Block data synchronization and full node operation on test3

dongwon8247 commented 1 year ago

Description

I want to share Onbloc's experience of synching block data and running a full node on testnet3 for our infra tools such as Adena and Gnoscan. I hope our early experience contributes to this issue and improves the block sync & full node operation experience for other Gnoland infra teams in the future.

cc @moul @zivkovicmilos @albttx @r3v4s

How we sync the block data and run a full node on test3

Run a script file requesting "https://rpc.test3.gno.land/block" every 15 seconds to determine if there is a recent block 1-1. if no block has been generated, wait another 15 seconds and execute (1.) 1-2. if there is a generated block, execute (2.)

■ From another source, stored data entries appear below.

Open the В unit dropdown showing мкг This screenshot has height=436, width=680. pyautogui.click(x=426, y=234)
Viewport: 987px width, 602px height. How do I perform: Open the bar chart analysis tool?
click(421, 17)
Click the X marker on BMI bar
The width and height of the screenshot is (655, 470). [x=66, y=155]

The reason for doing it every 15 seconds is that we think it’s just the right amount of seconds to deal with irregular block generation time, because, currently on test3, a block is generated every minute if there’s no transactions, but if there’s is a transaction(s) in a block, it executes and the next block is generated right away (usually a second later). We could do it every 5 seconds or even lower to ensure real-time data but this is not a priority because we are on testnet and it could overload the RPC server, which isn’t necessary we thought.

Use a slightly modified tm2txport binary to parse information about the latest block 2-1. Parse block information 2-2. Parse transaction information
Bundle the block information & transaction information and store it in ES (Elastic Search) 3-1. If there is a transaction, it adds a temporary hash value (block height_transaction index) and saves it 3-2. If there’s no transaction, no hash value

Transaction hashes have been temporarily assigned with values in [block height_transaction index] format, as the tx hashing function is under development (#546).

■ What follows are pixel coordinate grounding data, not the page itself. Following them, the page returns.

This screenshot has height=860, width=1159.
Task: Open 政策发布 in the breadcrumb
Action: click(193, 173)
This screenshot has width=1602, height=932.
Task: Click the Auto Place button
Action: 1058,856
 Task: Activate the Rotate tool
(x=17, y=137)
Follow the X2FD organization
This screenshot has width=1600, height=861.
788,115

If there is a transaction in step (3.), it is processed and stored in MySQL 4-1. Each type and function requires slightly different data for Gnoscan, so we are saving them individually.

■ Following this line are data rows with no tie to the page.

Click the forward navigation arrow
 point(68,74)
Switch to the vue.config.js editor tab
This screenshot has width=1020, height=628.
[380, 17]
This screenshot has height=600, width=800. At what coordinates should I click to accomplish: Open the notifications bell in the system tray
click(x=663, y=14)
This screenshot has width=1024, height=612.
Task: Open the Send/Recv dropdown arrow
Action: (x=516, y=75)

This is the API swagger samples as a result of doing the above steps.

Why we had to do it this way?

Fetching data by polling RPCs seems to be unavoidable at the moment (there’s no way of using a push method such as websocket subscribe or multi-node)
Using binary is unavoidable => You can get transaction information via HTTP RPC, but the marshal/unmarshal process results in data outside of the ascii range, making it nearly impossible to parse
We haven't considered WebSocket RPC yet because push vs polling is more important than the speed of a protocol

Main problems

Since the block generation time is unpredictable, you need to periodically (15 seconds) request the "https://rpc.test3.gno.land/block" RPC to check whether the block is generated (Polling)
- if the timing is not right, the transaction created now will be accumulated in the DB after 14 seconds, and this causes a major UX issue in Adena/Gnoscan
The HTTP protocol speed is not that fast, so the sync can be pushed if blocks are generated every second when there are many transactions

Suggestions for solving problems

Add a Push type of data communication method (i.g. websocket)
- Push block/transaction events via websocket and store them in your own sync program
- This will solve most of the problems, and be sufficient for now
Multi-nodes
- Modify the gnoland binary to add logic to intervene in the block generation process and save it to the DB
- This will give infra teams more flexibility to process/modify block data on their own

moul commented 1 year ago

https://github.com/gnolang/gno/blob/408fc68d4b3c189dbc6a608c590a86c661ae232a/gno.land/cmd/gnoland/main.go#LL138C1-L138C1 -> CreateEmptyBlocks = true could help making block creation predictable.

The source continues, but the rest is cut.